Além do plano de popularização, o clube remista também tem investido em ações para tornar o estádio mais atrativo às mulheres e fidelizar torcedoras. Paralelamente a campanhas de conscientização sobre assédio, foram disponibilizados itens de higiene específicos nos banheiros femininos e catracas exclusivas. “Aos poucos, as mulheres estão perdendo o medo de frequentar as arquibancadas”, diz Mariana Moraes, 23, ainda rouca de tanto torcer depois do jogo em que o Remo garantiu o título paraense. Moradora da periferia de Belém, a estudante que integra a torcida feminina Azulindas paga 60 reais por mês para poder ir a todas as partidas de seu time na cidade e se orgulha da atitude do clube em abrir portas aos torcedores mais pobres. “Todos devem ter oportunidade de ir ao estádio. Se eu morasse em São Paulo, por exemplo, não teria condições de ver jogos do Corinthians.”
Na contramão dos clubes do eixo Sul-Sudeste, o preço do ingresso praticado pela dupla “Repa”, como é conhecido o clássico paraense, ainda se encaixa no orçamento de boa parcela de seus torcedores. Enquanto o Corinthians, terceira bilheteria mais caro do país, cobra em média 50 reais na Arena, Remo e Paysandu se mantém estáveis na casa dos 20 reais. O valor acessível reflete em calor nas arquibancadas. Com aproximadamente 10.000 torcedores por partida, os grandes do Pará superam médias de público até mesmo de times da Série A, como Botafogo, Chapecoense, Fluminense e Goiás. O foco na revitalização dos planos de sócio visa aumentar as cifras. Enquanto o Paysandu tem 5.500 pagantes ativos e planeja triplicar o número mobilizando sua base de 25.000 cadastrados, o Leão Azul saltou de 800 para 5.000 sócios em menos de seis meses.
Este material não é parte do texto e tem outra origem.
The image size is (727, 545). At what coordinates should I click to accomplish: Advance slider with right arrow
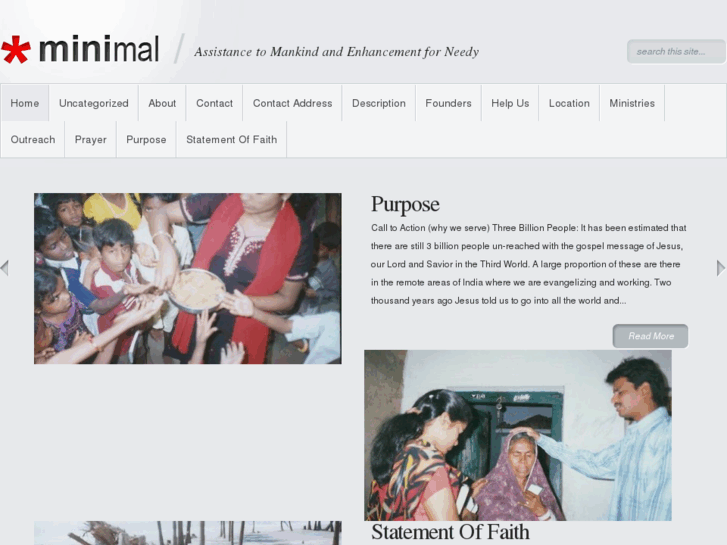[x=721, y=268]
“Para cumprir nosso papel social é fundamental mostrar que todo torcedor tem importância”, afirma Fábio Bentes, presidente do Remo
Para a final do Parazão, contra o Independente, o Remo levou mais de 27.000 pessoas ao Mangueirão. Empurrados pela torcida, azulinos e bicolores projetam boas campanhas na Série C e um clássico, previsto para a 9ª rodada, com lotação máxima no estádio, que tem capacidade para 40.000 torcedores. Diante do sucesso de adesão, os dois times também já trabalham na abertura de novos lotes de ingressos populares, convictos de que a incorporação de baixa renda na arquibancada resulta em alto desempenho no campo. “Para competir com times de outros Estados, nosso trunfo é o apoio maciço do torcedor”, afirma Bentes. “Vamos provar que, aproximá-lo do clube, não importa de onde venha, vale a pena.”